__Saved entries__.
———

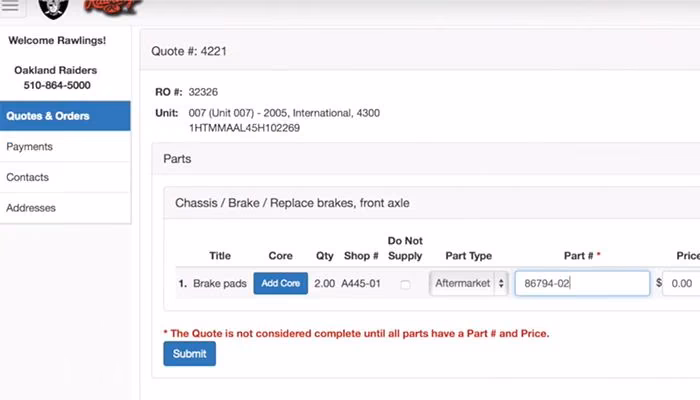Click the Oakland Raiders phone number
The height and width of the screenshot is (400, 700).
pyautogui.click(x=57, y=85)
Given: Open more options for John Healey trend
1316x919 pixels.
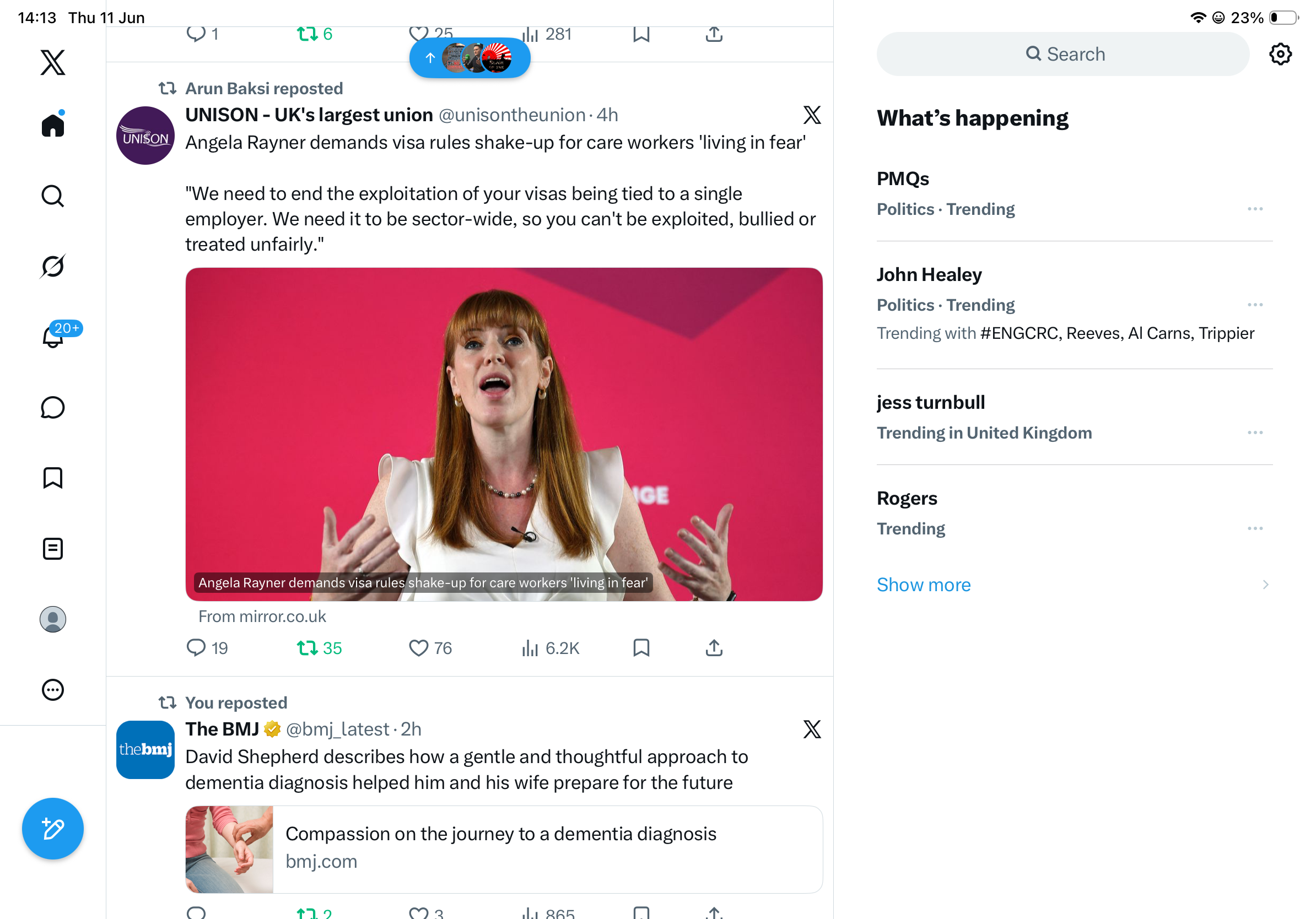Looking at the screenshot, I should (x=1255, y=305).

———

__Work request__. Start at the line that contains "Given: Open more" and retype every line through the end of the entries above, both ends included. Exclude all pictures.

__Problem solution__.
Given: Open more options for John Healey trend
1316x919 pixels.
Looking at the screenshot, I should (x=1255, y=305).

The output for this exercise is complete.